Unless you have been living under a rock, or been looking at other stories in the world that DIDN’T involve guns and Americans and murder, you surely have heard of Christopher Jordan Dorner. He was an ex-LAPD cop, ex-Navy man, who went on a killing spree, vowing in a manifesto to kill more LAPD officers and specifying a few who may or may not have been targets. His tale ended on 13th February, where the cabin where he he made his last stand went up in flames, and all that remained were the charred remains of who authorities speculate are Mr. Dorner.
Before I continue, let me just say f*** that dude. That said, I was Christopher Jordan Dorner. From 1992 to 1998, I was the authority hating, machine-against-raging, youth who claimed that armed revolution was the only way to get justice in this land. I had good reason to feel this way. For the 9 years prior to my militant stage, I lived in one of the whitest parts of upstate New York, where I was the black student population of the COUNTY. Needless to say, I got beat up and berated a lot. My godfather and uncles would get routinely stopped by police when they visited. My mother would get harassed by the local law enforcement nearly weekly. A grown man of authority did some things to me that I’d prefer not to mention, but I’ll say it left a long-standing distrust of people of authority for quite a long time.
When I moved to Baltimore in 1991, I went from being the blackest kid in the school system to being the whitest kid in the school system, so the beatings continued. My way to remedy this, since I was a weak little fata**, was to do a 180 on my persona. I tossed out all my hair band albums, bought up as much angry hip-hop as I could, and found the most militant poetry to quote. My poor a** couldn’t afford a leather jacket and a turtleneck, but I wore nearly all black everything to make up for it. I was ridiculous. I saw no beauty in anything light or white. Kathy Ireland repulsed me. Why isn’t there a Kathy Swaziland? Why are Frosted Flakes just “great”, but I have to go Cuckoo for Cocoa Pops? I would drink dark roast coffee so that my incisors would not be so oppressive with their whiteness.
I HATED anyone with a badge and a gun. However, being a black teenager in Baltimore, they definitely gave me a reason to hate them as well. I fit more descriptions than I can remember. Since I never dabble in any type of crime beside a little bit of public soapboxing, I was always let go, but the regular harassment simply fed into my position that BPD stood for both Baltimore Police Department and Black People’s Destruction.

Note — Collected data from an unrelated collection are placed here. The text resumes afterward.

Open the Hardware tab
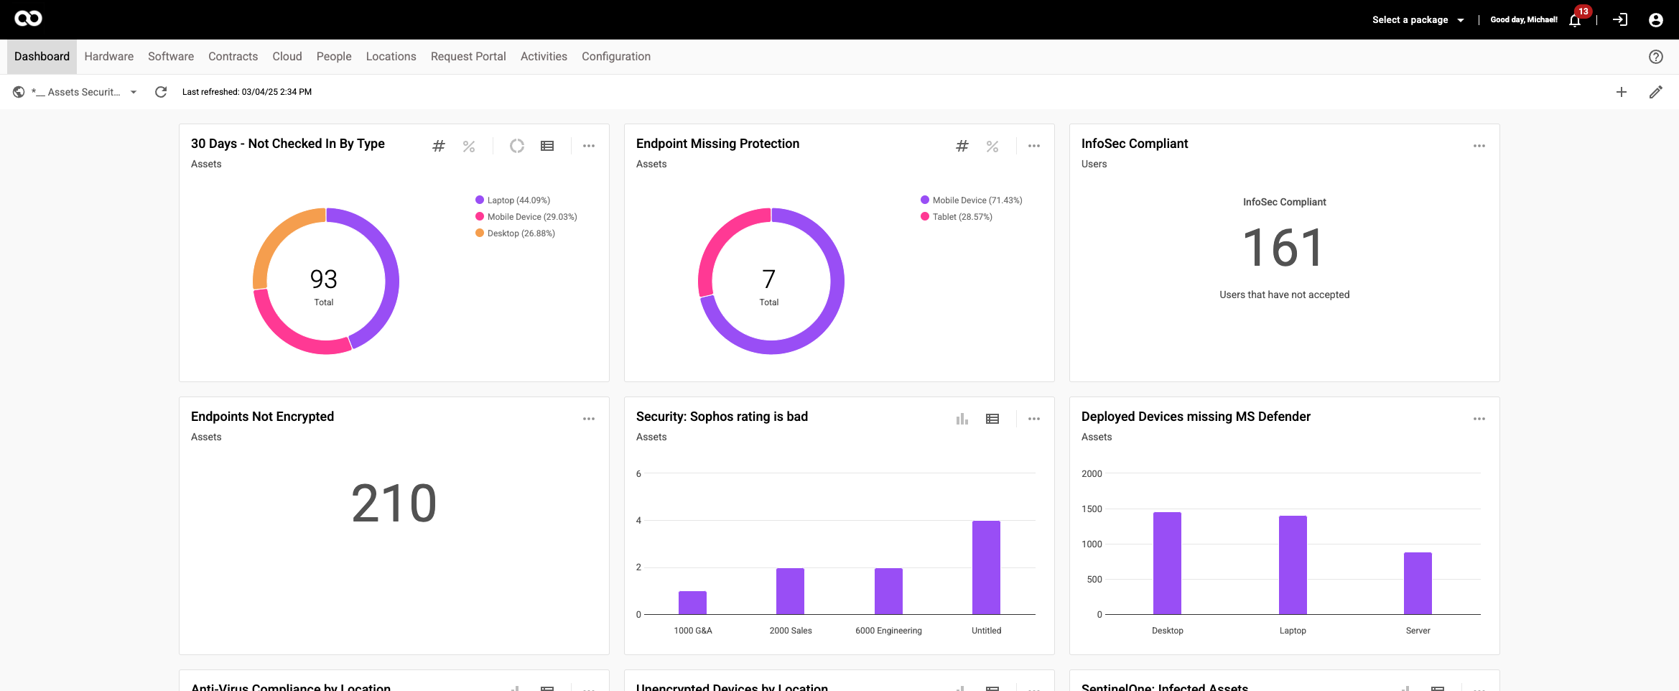pos(108,57)
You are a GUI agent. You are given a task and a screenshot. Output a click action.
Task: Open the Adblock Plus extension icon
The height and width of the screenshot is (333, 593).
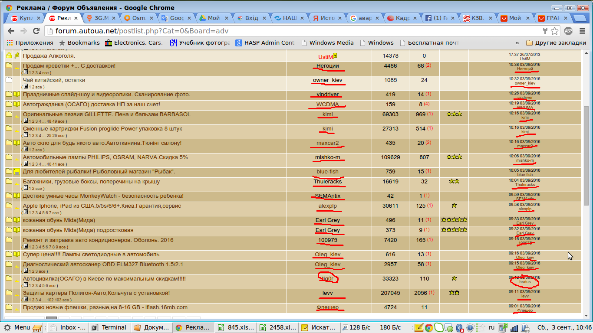coord(568,31)
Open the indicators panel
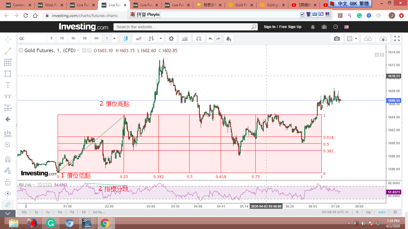Screen dimensions: 408x229 185,38
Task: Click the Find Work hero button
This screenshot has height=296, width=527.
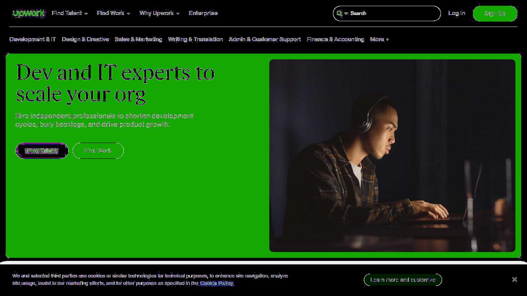Action: tap(98, 151)
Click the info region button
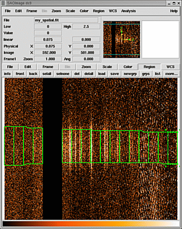 [x=7, y=74]
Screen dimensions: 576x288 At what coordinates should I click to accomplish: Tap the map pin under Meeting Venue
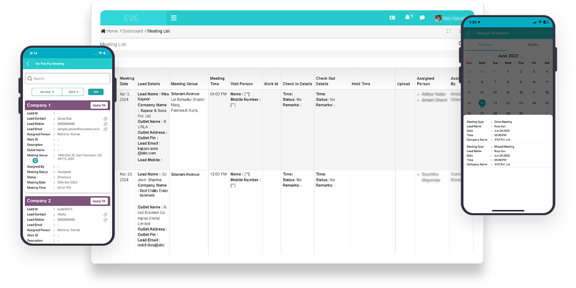coord(35,161)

In 1998, I finally softened on my hardcore beliefs, thanks to living overseas for a summer. I learned about the decency of human beings, and realised that there is not a global plot to eradicate all the brown people in the world. The plot is against POOR people. It doesn’t matter what colour they are! Police, for the most part are people who dedicate their lives to keeping order, and there are really only 4 or 5 bad seeds that make the news who make it bad for everyone else.
Back to Dorner, in his manifesto, he spoke of the racism and sexism in the police force. I somewhat understood that part. If you look at the police department of any major city, there is a long history of them subjugating the powerless. New Orleans, Los Angeles, New York City, Chicago, Houston, all are guilty. There have been cleanup efforts, but really messed up things still happen. Stop & Frisk JUST got deemed unconstitutional in an appeals court a week ago. New Orleans was getting better, but then Katrina happened and set them back about 20 years. LA is famous for its many brown-people beatings. Hell, they shot two innocent people in a blue pickup truck just looking for Dorner! It’s enough to make a guy go crazy!

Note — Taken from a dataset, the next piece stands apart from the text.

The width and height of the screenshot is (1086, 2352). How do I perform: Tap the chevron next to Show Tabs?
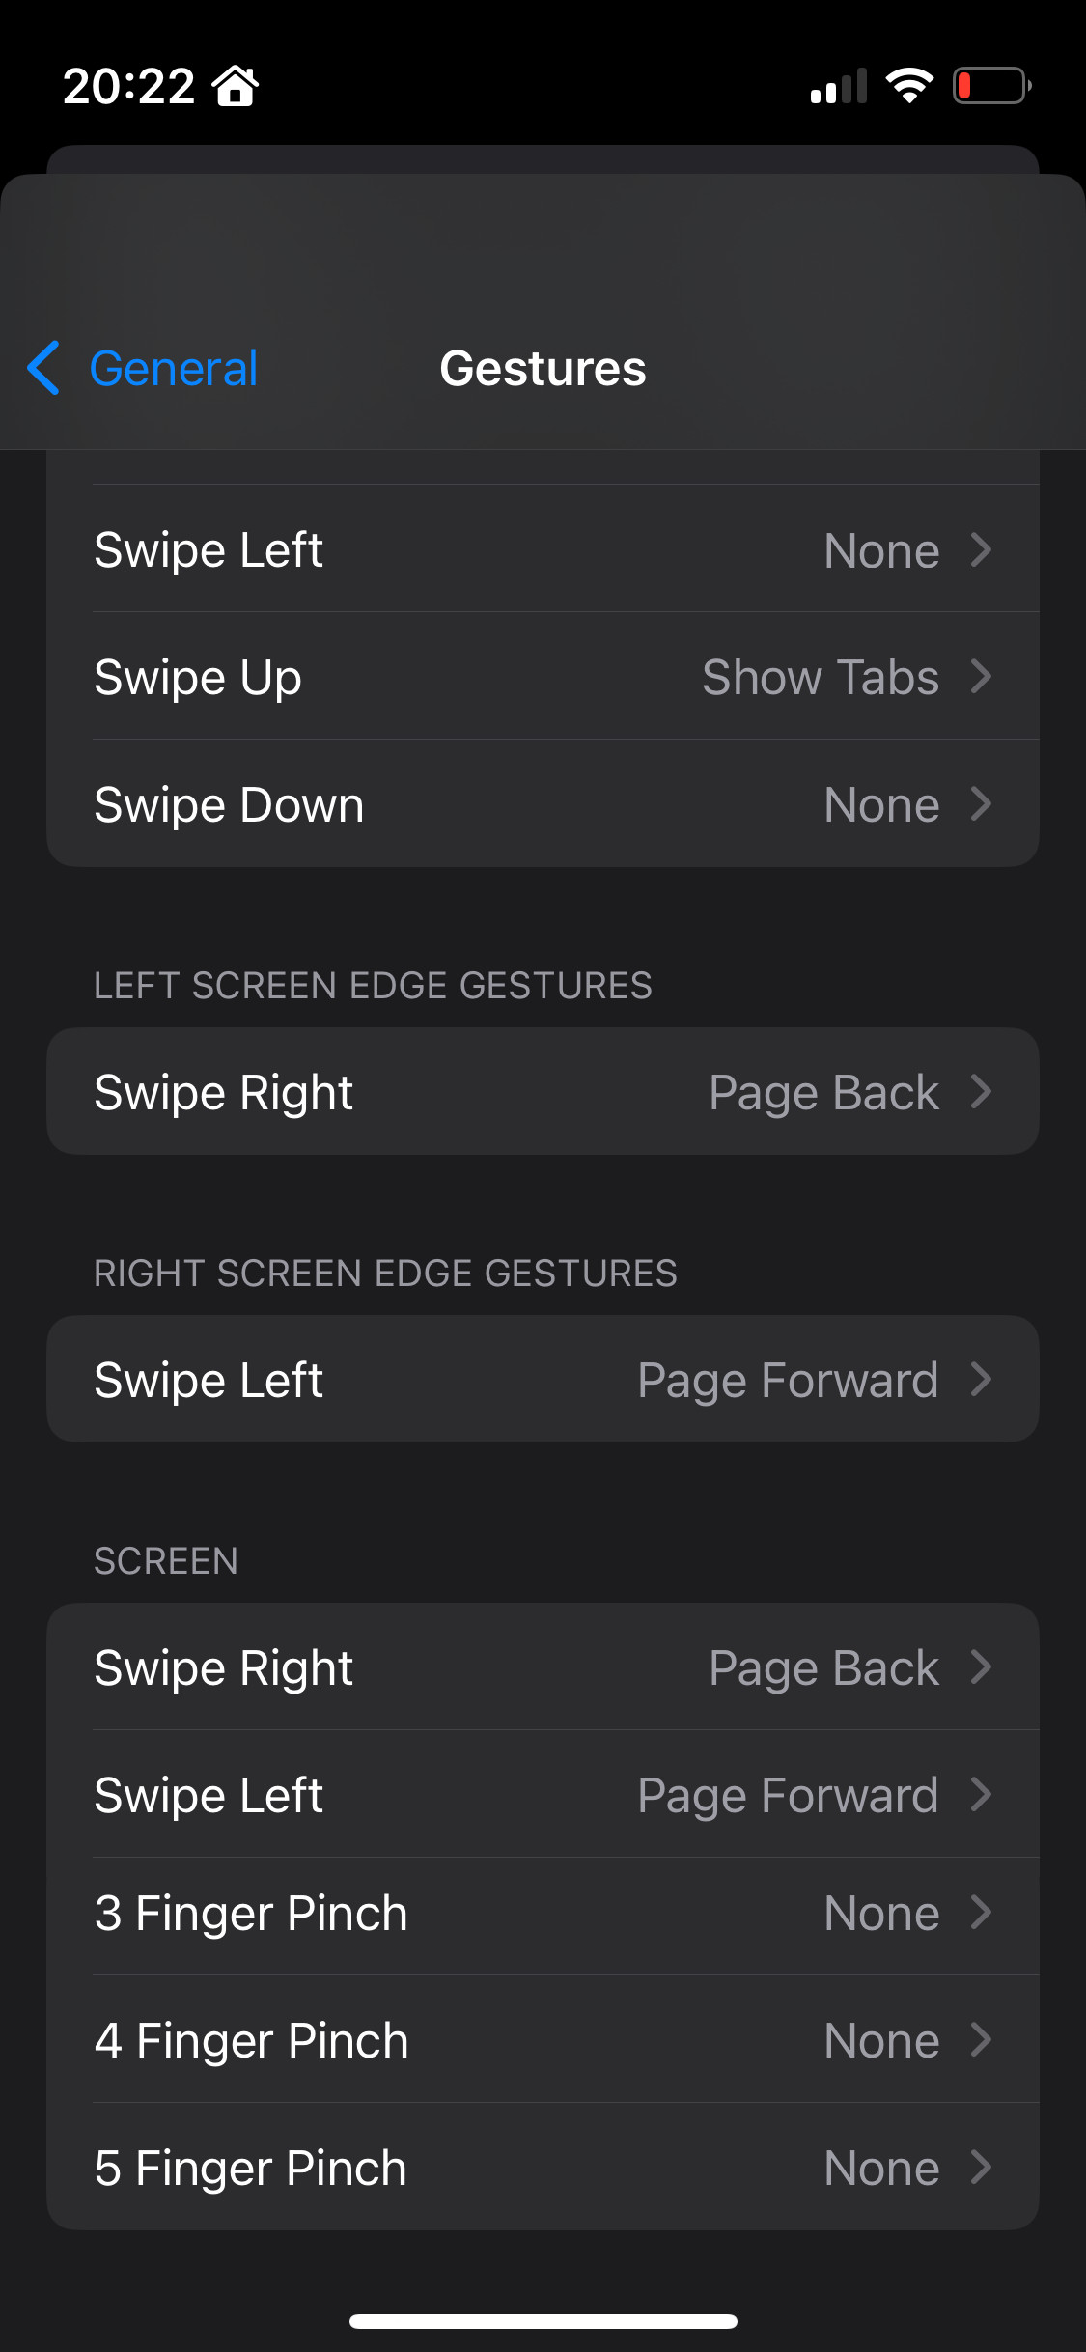coord(981,677)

No matter what, though, a murder spree is a coward’s way to “fight the system” as his many Facebook fan pages claim he was doing. He wasn’t fighting anything. He was excusing despicable actions with lengthy rhetoric. If he really wanted to take on the LAPD, He could have done it the way I did: be better. I busted my a** to be better than the people who I perceived as the enemy. I got myself out of poverty. I educated myself on more than just extreme diatribe. I made it so that when I had a chance to bear witness in a court of law against someone, I had a credible enough background that there was no doubt I was the bearer of truth. Fighting Violence with violence does nothing but create a Moebius strip of death and destruction. At some point, you have to take the reins of your predicament and drive it to a better place, no matter whether someone put on that negative path or not. Whining about it does nothing, and hurting people not directly involved just makes you the bad guy. So yes, I was Christopher Jordan Dorner at one time, but then I GREW THE F*** UP.
This counts as my Black history Month post, right?